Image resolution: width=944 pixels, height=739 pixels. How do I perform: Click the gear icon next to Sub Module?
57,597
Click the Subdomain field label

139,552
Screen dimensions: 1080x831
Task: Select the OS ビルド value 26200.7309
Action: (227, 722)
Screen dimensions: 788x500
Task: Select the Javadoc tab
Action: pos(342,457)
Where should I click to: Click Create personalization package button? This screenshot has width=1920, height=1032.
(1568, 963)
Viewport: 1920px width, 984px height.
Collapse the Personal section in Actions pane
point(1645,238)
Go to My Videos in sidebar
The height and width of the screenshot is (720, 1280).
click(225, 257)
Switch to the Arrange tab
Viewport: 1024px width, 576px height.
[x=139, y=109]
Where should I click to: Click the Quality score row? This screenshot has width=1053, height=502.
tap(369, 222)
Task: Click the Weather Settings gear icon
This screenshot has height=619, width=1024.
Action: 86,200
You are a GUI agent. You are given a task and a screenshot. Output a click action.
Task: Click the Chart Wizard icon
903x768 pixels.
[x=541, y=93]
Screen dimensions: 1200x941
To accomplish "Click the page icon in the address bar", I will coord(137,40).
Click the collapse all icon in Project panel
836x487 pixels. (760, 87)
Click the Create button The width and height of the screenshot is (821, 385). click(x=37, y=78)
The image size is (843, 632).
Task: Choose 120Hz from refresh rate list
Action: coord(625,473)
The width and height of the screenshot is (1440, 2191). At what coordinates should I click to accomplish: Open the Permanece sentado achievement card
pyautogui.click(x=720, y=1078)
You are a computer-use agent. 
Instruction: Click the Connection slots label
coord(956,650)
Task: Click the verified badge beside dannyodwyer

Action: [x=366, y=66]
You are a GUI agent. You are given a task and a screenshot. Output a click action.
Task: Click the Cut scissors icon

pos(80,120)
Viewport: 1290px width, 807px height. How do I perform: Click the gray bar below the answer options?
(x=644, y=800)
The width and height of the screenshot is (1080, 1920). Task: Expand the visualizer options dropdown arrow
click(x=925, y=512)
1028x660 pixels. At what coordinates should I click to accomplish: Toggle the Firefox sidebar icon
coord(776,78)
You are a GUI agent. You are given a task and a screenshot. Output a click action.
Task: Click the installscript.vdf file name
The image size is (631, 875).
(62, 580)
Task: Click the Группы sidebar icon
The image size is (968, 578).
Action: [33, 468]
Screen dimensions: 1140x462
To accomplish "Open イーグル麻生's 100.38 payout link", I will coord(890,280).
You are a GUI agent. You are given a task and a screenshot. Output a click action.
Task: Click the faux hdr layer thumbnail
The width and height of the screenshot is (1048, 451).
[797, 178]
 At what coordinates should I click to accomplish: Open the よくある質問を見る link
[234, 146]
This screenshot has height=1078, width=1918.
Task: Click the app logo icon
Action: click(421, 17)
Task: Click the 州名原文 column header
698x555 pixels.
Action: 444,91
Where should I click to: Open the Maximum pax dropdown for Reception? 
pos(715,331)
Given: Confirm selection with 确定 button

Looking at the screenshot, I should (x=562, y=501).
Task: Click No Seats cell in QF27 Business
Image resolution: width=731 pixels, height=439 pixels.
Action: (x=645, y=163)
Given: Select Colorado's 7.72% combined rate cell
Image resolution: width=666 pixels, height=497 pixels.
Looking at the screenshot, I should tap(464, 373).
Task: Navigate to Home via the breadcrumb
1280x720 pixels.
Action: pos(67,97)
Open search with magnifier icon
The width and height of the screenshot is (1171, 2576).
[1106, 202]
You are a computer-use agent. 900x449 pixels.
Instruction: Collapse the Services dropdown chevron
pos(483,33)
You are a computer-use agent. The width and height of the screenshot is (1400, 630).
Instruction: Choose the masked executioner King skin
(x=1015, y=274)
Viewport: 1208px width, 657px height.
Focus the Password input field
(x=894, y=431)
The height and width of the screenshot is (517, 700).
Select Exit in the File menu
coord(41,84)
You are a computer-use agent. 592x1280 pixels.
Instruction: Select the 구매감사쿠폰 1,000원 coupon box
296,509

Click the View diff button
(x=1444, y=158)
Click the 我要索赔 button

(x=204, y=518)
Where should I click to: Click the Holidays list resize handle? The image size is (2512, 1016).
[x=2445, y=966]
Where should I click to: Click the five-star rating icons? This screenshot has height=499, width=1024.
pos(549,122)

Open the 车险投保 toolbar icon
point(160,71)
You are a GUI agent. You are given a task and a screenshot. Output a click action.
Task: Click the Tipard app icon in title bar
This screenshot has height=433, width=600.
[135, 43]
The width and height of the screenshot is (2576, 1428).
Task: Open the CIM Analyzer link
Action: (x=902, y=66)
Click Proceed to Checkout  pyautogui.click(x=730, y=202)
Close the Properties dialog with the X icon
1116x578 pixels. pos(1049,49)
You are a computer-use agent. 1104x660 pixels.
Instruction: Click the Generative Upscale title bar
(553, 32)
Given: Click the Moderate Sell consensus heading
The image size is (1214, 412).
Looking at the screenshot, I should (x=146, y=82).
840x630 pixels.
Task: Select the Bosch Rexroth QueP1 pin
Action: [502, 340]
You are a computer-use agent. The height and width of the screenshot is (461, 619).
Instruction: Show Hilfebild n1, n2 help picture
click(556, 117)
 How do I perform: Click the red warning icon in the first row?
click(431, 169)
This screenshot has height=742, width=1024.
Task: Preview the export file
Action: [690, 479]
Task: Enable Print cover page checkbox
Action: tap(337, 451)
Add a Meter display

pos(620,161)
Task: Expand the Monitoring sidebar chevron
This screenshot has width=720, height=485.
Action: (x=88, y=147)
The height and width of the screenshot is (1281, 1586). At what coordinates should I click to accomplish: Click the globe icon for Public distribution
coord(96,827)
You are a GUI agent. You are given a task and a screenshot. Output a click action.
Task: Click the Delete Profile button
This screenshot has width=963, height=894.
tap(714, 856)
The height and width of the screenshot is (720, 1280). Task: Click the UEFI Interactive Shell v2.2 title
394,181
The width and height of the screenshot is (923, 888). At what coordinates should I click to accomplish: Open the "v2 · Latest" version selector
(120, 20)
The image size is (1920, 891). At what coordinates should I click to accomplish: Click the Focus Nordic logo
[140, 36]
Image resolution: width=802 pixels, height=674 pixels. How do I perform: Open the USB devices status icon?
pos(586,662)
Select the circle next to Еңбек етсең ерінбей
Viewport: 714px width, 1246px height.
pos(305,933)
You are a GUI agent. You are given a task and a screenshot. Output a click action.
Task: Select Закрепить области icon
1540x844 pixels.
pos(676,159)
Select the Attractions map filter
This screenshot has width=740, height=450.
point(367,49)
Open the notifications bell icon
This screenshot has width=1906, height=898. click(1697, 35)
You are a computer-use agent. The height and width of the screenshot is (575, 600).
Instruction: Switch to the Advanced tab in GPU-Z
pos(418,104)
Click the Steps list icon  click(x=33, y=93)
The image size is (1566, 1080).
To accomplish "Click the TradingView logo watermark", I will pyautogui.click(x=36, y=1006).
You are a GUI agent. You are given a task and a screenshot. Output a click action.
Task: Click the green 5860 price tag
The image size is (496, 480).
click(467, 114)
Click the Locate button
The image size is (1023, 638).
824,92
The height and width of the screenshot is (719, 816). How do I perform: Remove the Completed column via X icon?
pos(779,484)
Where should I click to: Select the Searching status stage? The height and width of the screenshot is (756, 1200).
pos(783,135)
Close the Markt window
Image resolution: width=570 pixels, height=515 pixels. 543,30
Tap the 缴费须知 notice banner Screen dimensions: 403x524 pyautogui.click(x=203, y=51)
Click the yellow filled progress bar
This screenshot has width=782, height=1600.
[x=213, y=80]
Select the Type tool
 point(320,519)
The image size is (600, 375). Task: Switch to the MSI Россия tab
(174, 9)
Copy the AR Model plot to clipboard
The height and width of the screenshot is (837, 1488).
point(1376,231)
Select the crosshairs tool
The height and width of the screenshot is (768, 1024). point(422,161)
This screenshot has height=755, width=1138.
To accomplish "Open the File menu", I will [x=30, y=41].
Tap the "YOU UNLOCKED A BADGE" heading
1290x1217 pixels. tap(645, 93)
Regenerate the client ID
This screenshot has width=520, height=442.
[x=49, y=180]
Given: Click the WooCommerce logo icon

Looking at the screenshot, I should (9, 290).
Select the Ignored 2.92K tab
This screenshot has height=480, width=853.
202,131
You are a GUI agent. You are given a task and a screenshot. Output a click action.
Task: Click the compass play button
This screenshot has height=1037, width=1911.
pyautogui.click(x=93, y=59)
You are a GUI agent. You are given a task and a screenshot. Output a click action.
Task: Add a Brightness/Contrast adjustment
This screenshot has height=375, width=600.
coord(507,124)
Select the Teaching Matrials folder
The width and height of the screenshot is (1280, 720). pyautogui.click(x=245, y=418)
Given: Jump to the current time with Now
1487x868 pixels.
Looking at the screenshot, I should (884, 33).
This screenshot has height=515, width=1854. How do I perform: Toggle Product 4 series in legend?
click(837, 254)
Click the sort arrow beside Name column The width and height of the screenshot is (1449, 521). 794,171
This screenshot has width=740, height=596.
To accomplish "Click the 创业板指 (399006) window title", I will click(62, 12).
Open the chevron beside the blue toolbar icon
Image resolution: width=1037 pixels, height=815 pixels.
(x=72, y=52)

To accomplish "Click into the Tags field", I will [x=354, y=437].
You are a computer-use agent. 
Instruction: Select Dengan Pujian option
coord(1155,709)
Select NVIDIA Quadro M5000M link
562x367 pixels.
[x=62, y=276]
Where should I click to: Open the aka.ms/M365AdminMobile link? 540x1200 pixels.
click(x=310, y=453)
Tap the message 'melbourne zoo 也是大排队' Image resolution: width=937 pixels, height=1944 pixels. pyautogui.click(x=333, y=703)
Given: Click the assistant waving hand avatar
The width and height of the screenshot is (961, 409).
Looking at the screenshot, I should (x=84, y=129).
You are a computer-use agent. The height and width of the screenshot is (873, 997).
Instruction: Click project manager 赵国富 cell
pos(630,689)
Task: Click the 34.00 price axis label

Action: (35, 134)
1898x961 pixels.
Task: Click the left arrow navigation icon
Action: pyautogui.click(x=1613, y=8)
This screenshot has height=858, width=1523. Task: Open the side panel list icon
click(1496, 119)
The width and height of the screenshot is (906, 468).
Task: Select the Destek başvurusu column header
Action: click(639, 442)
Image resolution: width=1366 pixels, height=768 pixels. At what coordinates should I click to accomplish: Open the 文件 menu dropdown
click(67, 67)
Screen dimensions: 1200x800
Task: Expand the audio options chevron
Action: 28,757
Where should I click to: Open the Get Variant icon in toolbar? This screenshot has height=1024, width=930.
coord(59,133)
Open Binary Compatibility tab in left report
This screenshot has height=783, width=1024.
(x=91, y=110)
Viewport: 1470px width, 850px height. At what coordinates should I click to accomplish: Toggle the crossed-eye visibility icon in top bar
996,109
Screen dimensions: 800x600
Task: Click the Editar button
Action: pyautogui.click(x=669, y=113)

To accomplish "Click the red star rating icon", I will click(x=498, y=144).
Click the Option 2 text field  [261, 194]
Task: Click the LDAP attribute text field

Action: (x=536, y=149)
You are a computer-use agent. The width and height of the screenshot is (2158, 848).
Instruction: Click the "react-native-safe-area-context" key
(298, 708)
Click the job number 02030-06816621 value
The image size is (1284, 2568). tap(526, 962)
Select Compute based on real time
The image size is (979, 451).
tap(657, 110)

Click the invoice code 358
━━━━
**WHAT YOU NEED TO DO:** Exactly and only the lines from the one containing "is (2158, 848)." through the end of the material are to be reproduced, both ends included.

**RESPONSE AREA:**
You are a computer-use agent. The width and height of the screenshot is (2158, 848).
Instruction: Click the "react-native-safe-area-context" key
(298, 708)
Click the job number 02030-06816621 value
The image size is (1284, 2568). tap(526, 962)
Select Compute based on real time
The image size is (979, 451).
tap(657, 110)

Click the invoice code 358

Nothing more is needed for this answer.